It's the bawdy house law that would need to be changed to allow legal brothels, not the public communicating law.

I find it bizarre that the first thing the politicians always suggest is allowing street prostitution and red light districts. I don't hear many SPs or guys eagerly demanding the right to participate in street prostitution. And who is asking that all the MPs, incalls, etc., be closed down where they are now, so that they can all be forced into some pointless red light district? Certainly no one in the general public wants it in their neighbourhood - so, who wants this?

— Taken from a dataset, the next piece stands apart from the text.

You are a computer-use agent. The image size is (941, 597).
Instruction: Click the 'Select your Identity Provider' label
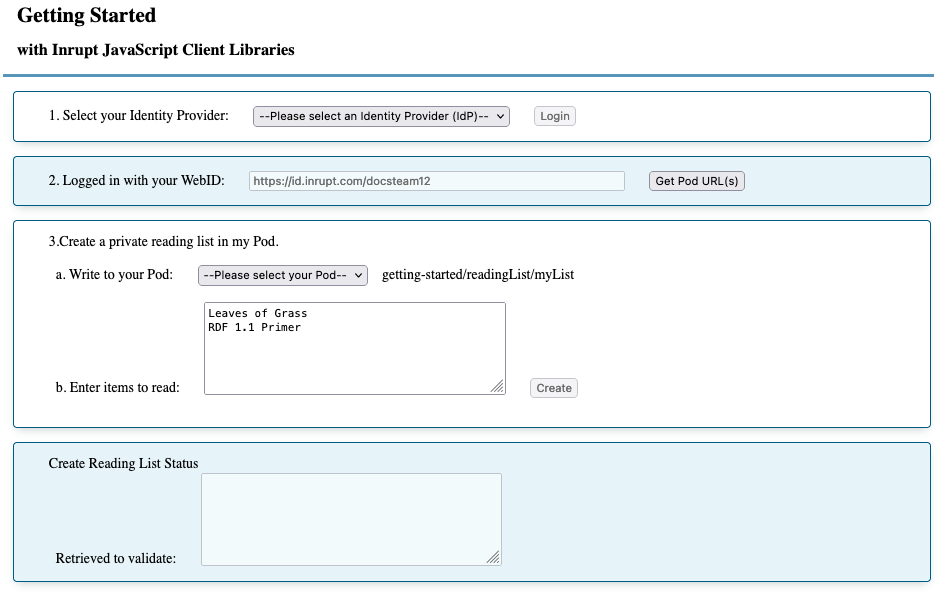click(x=139, y=116)
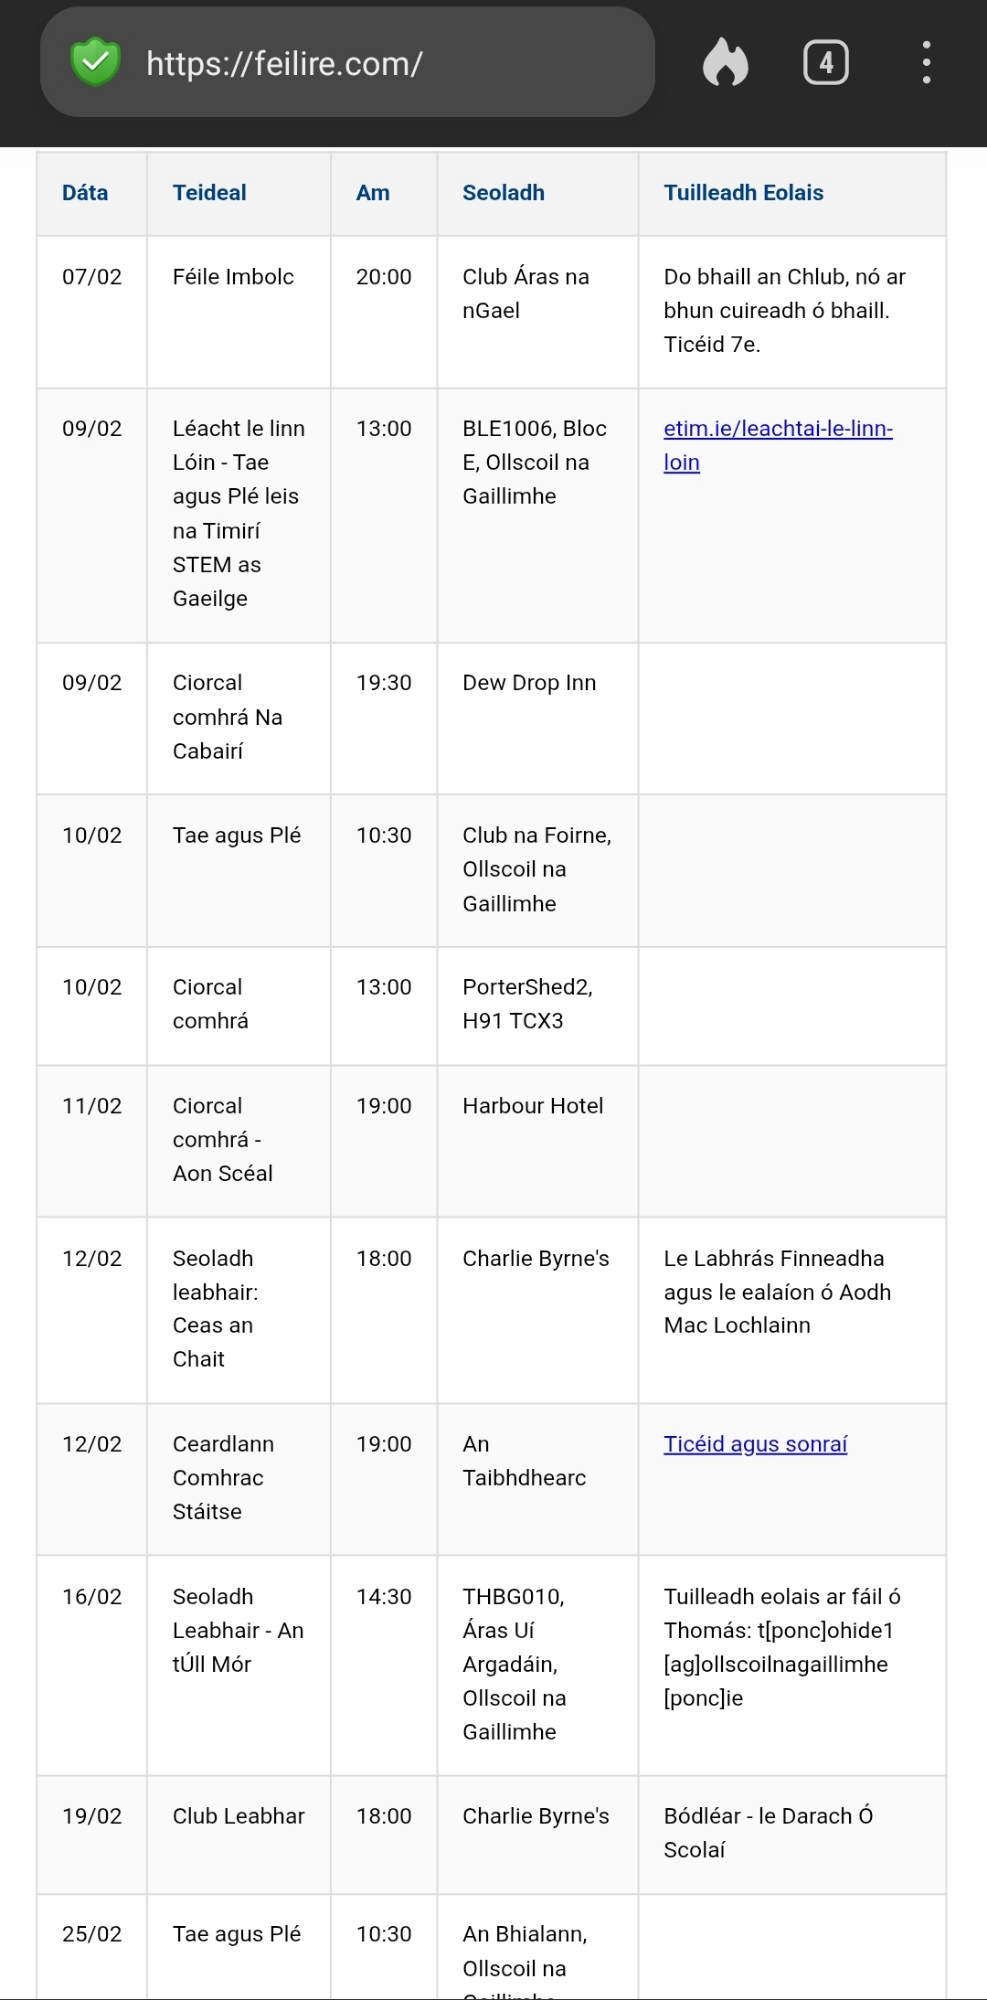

I understand the idea that some put forward is that if public soliciting was made legal, the street walkers would work together and write down license plate numbers of johns' cars. Is it a realistic expectation that most of these women still on the street in 2005 would be capable of organizing and sticking to schedules to work with each other and be diligently keeping records of license plates and times of pick-ups? Since no one would want their area to be the one designated for it, I doubt it would ever happen, so discussing whether to allow street prostitution is likely a waste of energy since it will lead to nothing.

Changing the bawdy house law to allow incalls and the MPs to legally operate as bordellos is a more worthwhile debate. It's what has been done already in New Zealand and most of Australia, and fits in with what already exists in Canada, with no need for red light districts or anything else that's radical or new that would frighten people into thinking a part of their city would be ruined.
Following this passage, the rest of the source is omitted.